”We were not supposed to be credited as directors. But then these two assholes entered the competition in Cannes and were on the front cover of every press outlet in tuxedoes.“ Soren Kragh-Jacobsen, the director of Mifune, the third official release from the manifesto-driven Danish film collective Dogma 95, sounds as if he’s firing warning shots across the bow at his more famous brethren — Thomas Vinterberg (The Celebration) and Lars von Trier (The Idiots), directors of Dogma 1 and 2 respectively. In fact, Kragh-Jacobsen is merely assuming an ironic distance: He is 53 years old to von Trier‘s 43 and Vinterberg’s 30, and was their onetime mentor in film school. Moreover, he arrives at their drive-by ideology with a dozen films of his own under his belt — enough time in the trenches to take the long view when it comes to the scorched-earth philosophy favored by zealots of any stripe. (His The Island on Bird Street, a children‘s movie that aired on U.S. television last year, won three daytime Emmys.)

Whether because of its director’s age, experience or backhanded contentiousness, Mifune is easily the most accessible of the Dogma films — not to mention arguably the funniest. The story of a newly married corporate climber suddenly called home to care for his mentally challenged brother, and of the reformed prostitute he inadvertently hires as a caretaker, it could be pitched as Rain Man Meets Pretty Woman without doing the premise undue violence. And the title, taken from the lead character‘s blinkered impression of Toshiro Mifune in Seven Samurai, could just as easily have been changed to Belushi and still capture the same anarchic spirit.

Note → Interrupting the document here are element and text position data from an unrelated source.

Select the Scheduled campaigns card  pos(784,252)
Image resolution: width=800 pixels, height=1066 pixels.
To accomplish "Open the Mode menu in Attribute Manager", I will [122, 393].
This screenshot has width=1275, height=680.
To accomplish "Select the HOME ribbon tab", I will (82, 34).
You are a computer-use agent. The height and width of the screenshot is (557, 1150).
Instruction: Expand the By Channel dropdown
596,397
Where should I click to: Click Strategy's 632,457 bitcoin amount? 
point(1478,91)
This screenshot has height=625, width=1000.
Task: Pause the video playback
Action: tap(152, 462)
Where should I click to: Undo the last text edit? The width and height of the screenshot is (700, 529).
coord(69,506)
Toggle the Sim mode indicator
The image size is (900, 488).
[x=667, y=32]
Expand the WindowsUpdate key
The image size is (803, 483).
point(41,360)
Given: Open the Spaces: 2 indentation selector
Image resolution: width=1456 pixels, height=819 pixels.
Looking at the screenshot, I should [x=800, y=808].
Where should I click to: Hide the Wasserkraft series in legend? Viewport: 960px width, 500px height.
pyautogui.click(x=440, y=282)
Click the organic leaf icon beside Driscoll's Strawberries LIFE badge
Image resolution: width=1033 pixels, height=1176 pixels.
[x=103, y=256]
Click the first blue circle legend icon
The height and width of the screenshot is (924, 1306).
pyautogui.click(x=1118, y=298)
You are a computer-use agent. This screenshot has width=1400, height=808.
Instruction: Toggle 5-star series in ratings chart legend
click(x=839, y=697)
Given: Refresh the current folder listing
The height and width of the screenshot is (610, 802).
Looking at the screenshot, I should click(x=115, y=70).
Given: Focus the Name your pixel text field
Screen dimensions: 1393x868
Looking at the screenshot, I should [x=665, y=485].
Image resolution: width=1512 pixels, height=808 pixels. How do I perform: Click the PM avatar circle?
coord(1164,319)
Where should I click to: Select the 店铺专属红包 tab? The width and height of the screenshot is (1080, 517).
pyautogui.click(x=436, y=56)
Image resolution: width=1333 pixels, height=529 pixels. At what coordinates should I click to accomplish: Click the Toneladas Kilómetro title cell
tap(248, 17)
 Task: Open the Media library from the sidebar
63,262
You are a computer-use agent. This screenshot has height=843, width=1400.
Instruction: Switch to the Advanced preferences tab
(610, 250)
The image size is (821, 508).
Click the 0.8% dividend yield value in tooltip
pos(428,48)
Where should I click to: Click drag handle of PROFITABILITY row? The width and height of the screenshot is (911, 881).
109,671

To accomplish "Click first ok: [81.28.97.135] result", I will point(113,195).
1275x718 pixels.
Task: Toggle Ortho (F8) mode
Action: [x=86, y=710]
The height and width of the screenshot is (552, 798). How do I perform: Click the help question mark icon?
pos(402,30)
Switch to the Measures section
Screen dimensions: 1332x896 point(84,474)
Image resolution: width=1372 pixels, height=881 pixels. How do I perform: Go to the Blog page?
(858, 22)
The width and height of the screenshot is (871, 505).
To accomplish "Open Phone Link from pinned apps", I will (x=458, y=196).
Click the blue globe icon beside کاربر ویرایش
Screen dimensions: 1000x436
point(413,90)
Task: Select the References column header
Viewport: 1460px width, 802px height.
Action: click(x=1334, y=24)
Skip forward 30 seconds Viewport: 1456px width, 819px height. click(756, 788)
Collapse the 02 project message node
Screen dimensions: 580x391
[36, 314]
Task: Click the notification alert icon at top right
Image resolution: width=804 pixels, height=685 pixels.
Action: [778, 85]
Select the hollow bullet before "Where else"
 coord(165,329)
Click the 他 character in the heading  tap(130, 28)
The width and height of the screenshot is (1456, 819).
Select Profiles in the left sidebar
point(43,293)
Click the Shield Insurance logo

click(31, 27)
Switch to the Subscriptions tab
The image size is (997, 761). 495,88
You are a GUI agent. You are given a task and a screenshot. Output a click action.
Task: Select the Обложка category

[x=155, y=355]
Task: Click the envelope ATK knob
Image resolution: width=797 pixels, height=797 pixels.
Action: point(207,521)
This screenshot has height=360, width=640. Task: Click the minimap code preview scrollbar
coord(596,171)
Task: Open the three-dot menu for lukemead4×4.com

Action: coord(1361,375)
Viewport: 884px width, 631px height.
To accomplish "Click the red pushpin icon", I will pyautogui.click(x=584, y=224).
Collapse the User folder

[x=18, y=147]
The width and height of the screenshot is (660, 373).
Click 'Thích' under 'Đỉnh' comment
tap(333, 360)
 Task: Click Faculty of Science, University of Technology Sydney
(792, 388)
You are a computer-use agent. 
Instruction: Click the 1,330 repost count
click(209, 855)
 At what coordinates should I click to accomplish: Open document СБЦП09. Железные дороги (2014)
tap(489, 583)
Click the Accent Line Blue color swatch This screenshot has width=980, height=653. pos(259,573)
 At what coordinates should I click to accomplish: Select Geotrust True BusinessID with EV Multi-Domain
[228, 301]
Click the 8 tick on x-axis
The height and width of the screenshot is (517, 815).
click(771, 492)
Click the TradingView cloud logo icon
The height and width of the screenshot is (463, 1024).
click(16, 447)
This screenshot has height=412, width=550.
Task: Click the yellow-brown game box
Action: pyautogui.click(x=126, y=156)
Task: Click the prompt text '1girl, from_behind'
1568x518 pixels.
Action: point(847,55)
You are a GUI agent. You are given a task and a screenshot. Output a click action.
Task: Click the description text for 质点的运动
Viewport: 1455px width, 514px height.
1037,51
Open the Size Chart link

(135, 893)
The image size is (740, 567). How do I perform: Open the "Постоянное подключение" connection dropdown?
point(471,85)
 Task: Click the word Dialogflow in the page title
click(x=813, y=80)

In retrospect, this may be Dogma’s darkest secret: Despite a 10-rule ”Vow of Chastity“ that makes the group seem as rigidly polemical as any movement since the French New Wave — the rules mandate location shoots, hand-held camera, sync sound and music, no additional props, lighting, optical effects, filters or weapons — these people are inveterate goofballs. The Idiots, still unseen in this country due to its pesky hardcore sex scenes (USA Films promises a release before year‘s end), chronicles a band of social misfits who in public pretend to be retarded, to great and impolitic comic effect. Von Trier’s absurdist epic, the eight-hour (and counting) miniseries The Kingdom, filigrees an ER setting with ghost dogs, psychic surgeons, angry Swedes and Udo Kier as a 10-foot fetus. And Mifune, with a prostitute who pees on an obstreperous client‘s prized Persian rug, and another character who’s a connoisseur of alien crop circles, certainly revels more comfortably in broad conceptual humor than it does in the relentless tragedy of something like Breaking the Waves.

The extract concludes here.